> **AIM OF THE EXERCISE**
From the biography of Robert Page Waller Morris below, list every mathematics teaching post he held, giving for each the title, the institution, and the years.

> **PASSAGE PROVIDED**

__________

Robert Page Waller Morris (June 30, 1853 – December 16, 1924) was a United States representative from Minnesota and a United States district judge of the United States District Court for the District of Minnesota.

Education and career

Born on June 30, 1853, in Lynchburg, Campbell County, Virginia, Morris attended a private school. He attended the College of William & Mary, graduated from Virginia Military Institute in 1872, then read law in 1880. He was an Assistant Professor of Mathematics for Virginia Military Institute from 1872 to 1873. He was a Professor of Mathematics for Texas Military Institute (now TMI Episcopal) from 1873 to 1876. He was a Professor of Applied Mathematics for Texas Agricultural and Mechanical College (now Texas A&M University) from 1876 to 1879. He was admitted to the bar and entered private practice in Lynchburg from 1880 to 1886. He was a candidate for the United States House of Representatives of the 49th United States Congress from Virginia in 1884. He continued private practice in Duluth, Minnesota starting in 1886. He was a Judge of the Duluth Municipal Court starting in 1889. He was city attorney of Duluth starting in 1894. He was a Judge of the Minnesota District Court for the Eleventh Judicial District from 1895 to 1896.

__________

> **RAW DATA**
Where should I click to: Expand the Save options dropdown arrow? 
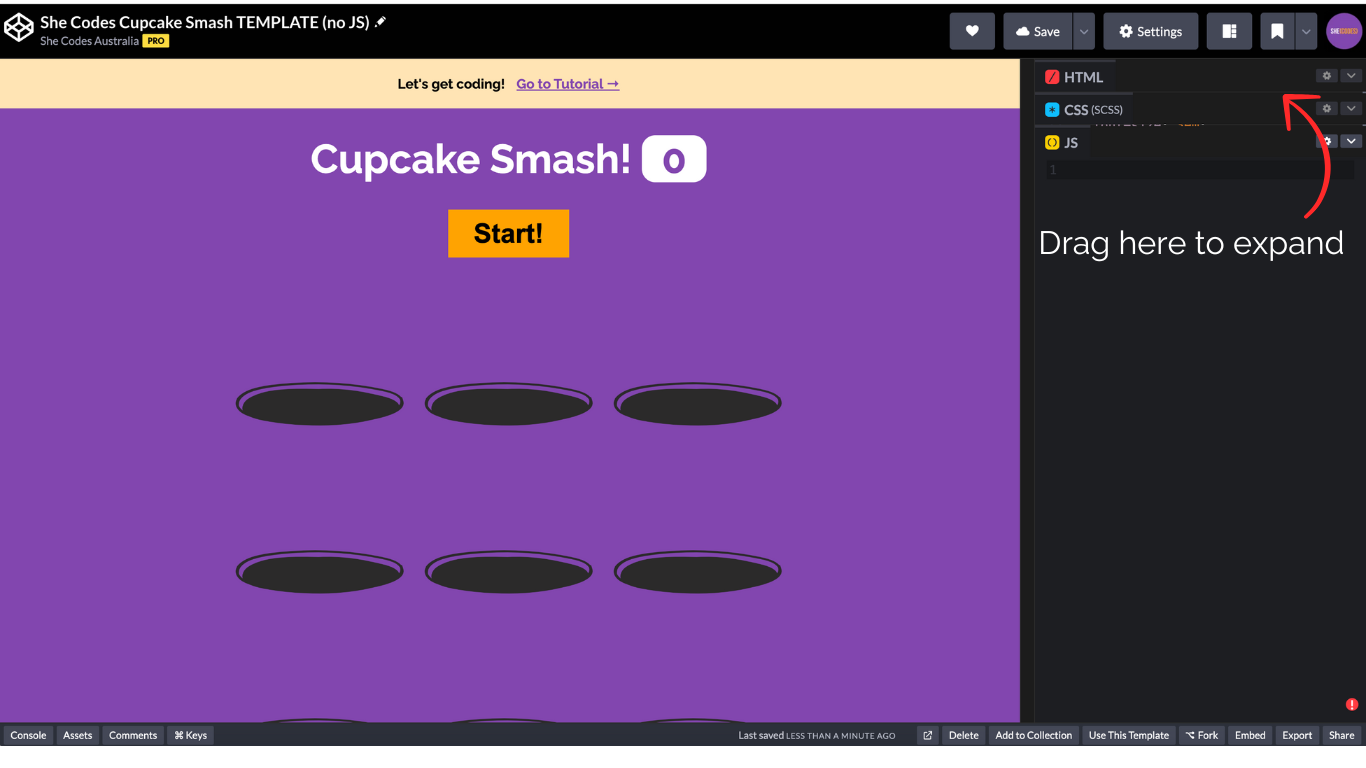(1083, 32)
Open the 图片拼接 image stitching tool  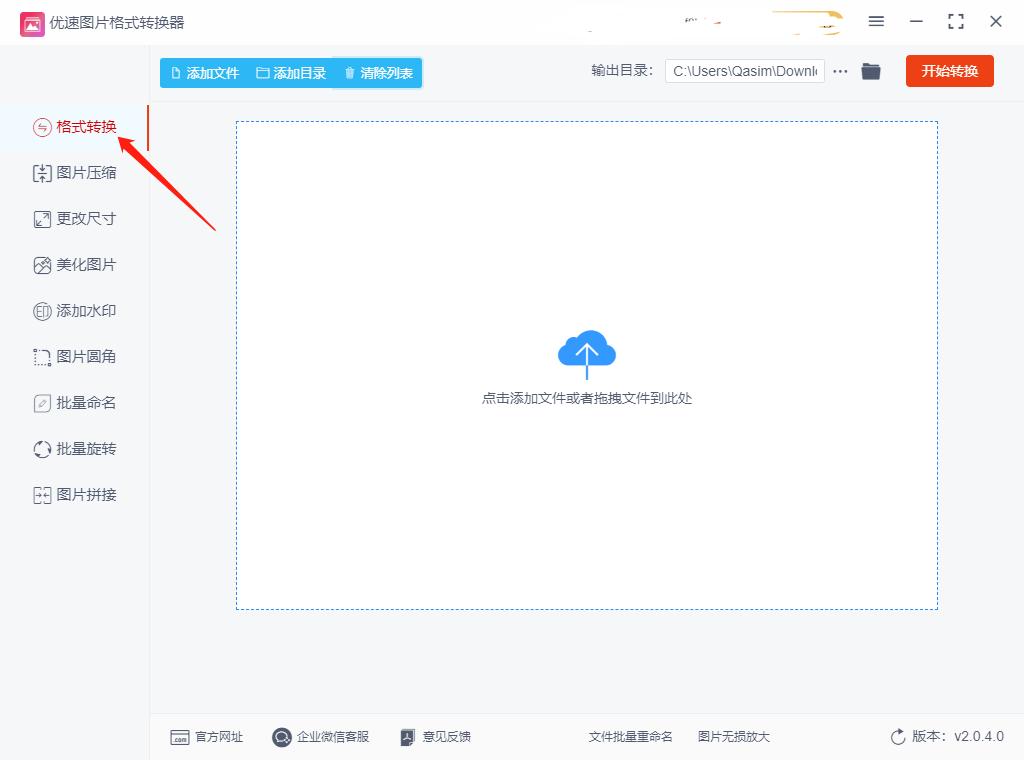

__________

> **WORKED SOLUTION**
- Assistant Professor of Mathematics, Virginia Military Institute, 1872 to 1873
- Professor of Mathematics, Texas Military Institute (now TMI Episcopal), 1873 to 1876
- Professor of Applied Mathematics, Texas Agricultural and Mechanical College (now Texas A&M University), 1876 to 1879